Bebió un poco de sopa.

—¡Ir! ¡An-na!

Anna miró la plaza vacía. No había ganado ni un céntimo en dos semanas. Tampoco tenía noticias de VanClef. Seguro que había vuelto con su esposa o a su vida anterior. Probablemente se le hubiera olvidado la promesa de «alguna solución más permanente». Quizá fuera la única oportunidad para ella.

—Yo también voy a Inglaterra —dijo—, y estaba pensando..., como soy viuda, ¿habría alguna posibilidad...? Quiero decir... ¿Creéis que mi hijo y yo podríamos viajar con vos? Tengo dinero para el pasaje. No seríamos ninguna carga. Es que para una mujer con un niño es peligroso viajar sola. Estaba esperando a un grupo de peregrinos, pero...

El hombre miró por encima del hombro de Anna para ver a Bek, que empezó a tiritar con tanta fuerza que sacudía los brazos.

—Pues... no sé si...

—Naturalmente que podéis —dijo la mujer—, y bienvenida sea la compañía. Saldremos mañana por la mañana. Os recogeremos aquí mismo. Si entonces todavía queréis marcharos, estad preparada.

—¡An-na, ir!

Anna se giró para regañarle.

—Silencio, Bek, que ya nos vamos —dijo, intentando disimular su irritación.

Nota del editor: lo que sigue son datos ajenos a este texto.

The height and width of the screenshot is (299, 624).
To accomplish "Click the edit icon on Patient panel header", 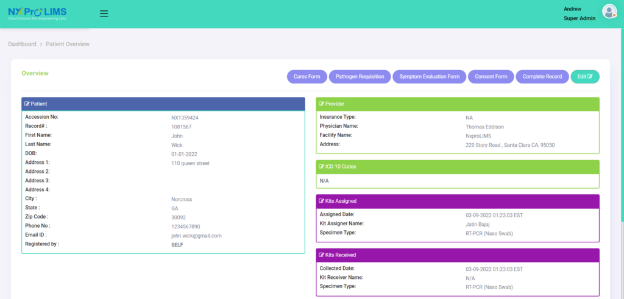I will pyautogui.click(x=27, y=104).
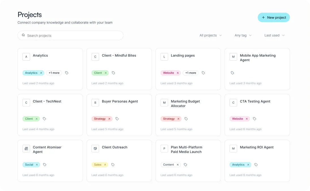Click the document icon on Content Atomiser Agent
This screenshot has height=191, width=310.
26,148
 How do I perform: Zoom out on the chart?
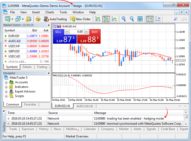tap(132, 19)
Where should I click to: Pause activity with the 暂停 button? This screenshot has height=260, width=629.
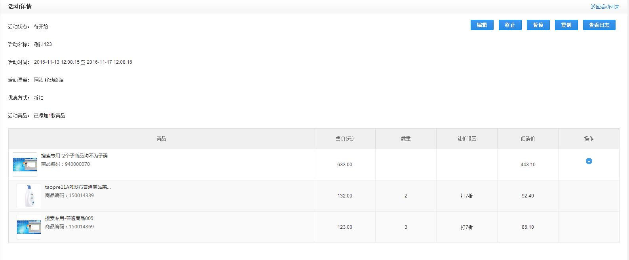(538, 25)
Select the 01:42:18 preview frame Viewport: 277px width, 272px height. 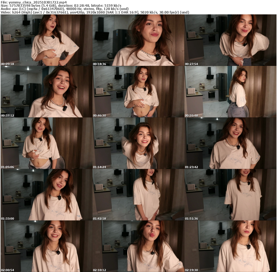pos(138,195)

Cuando se volvió otra vez para confirmar la cita, el matrimonio ya estaba en la otra punta de la plaza. La mujer se despidió con la mano.

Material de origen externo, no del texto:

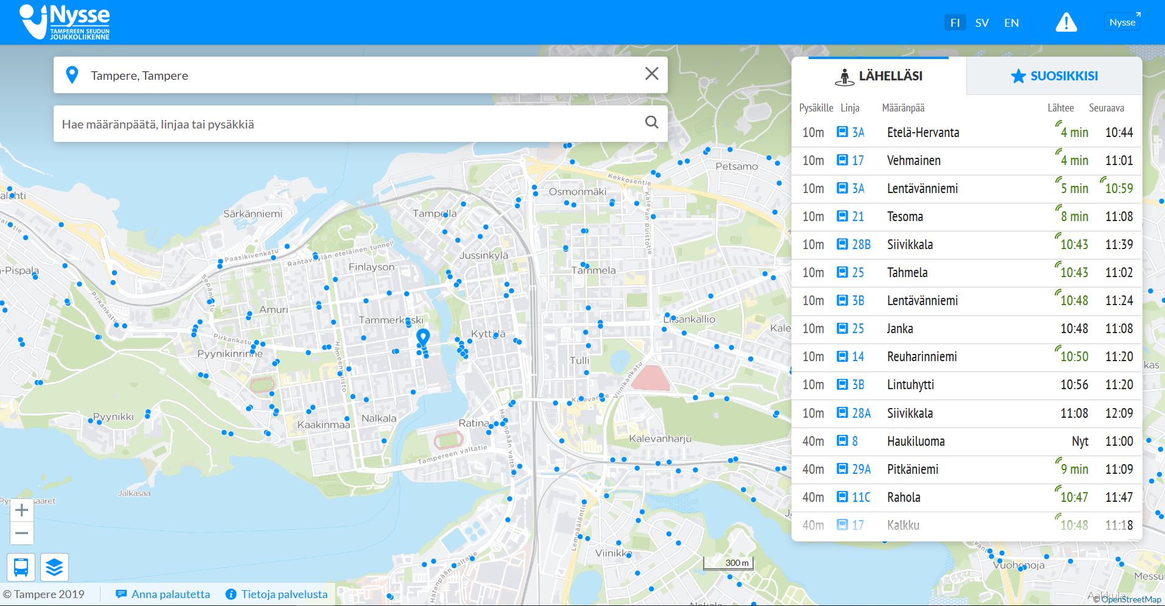Zoom in the map with plus button

(x=21, y=510)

—¡Hasta mañana! —exclamó Anna.

No consiguió entender la respuesta. El matrimonio parecía en plena discusión.

«Bueno, ¿qué habré perdido si no vuelven?», pensó Anna.

XXV

Viejo manzano, viejo manzano, para brindar por ti aquí estamos,

que de manzanas estén llenas tus ramas,

que se llenen sombreros y capas, tres fanegas colmadas,

los graneros henchidos, y al pie de la escalera un montoncito.

Canción navideña

Por muy buena cristiana que se considerase, lady Joan Cobham no tenía la menor intención de negarse el placer de cumplir con las costumbres de cada año. No veía nada malo en encender el tronco de Navidad, ni en adornarlo todo con plantas. Todas las chimeneas del castillo de Cooling ya tenían su tejo y su laurel en la repisa. No quedaba ni un marco de puerta sin su hiedra y sus cintas. En las vigas de la sala principal, donde se celebraban los actos importantes (los festejos y las reuniones lolardas), colgaba un gran ramo navideño que llenaba el aire del olor punzante de la resina, pero el protagonismo se lo llevaba el muérdago, que invadía hasta el último dintel y que, trenzado con cintas, también cubría los cuatro postes del lecho común de lady Joan y su esposo.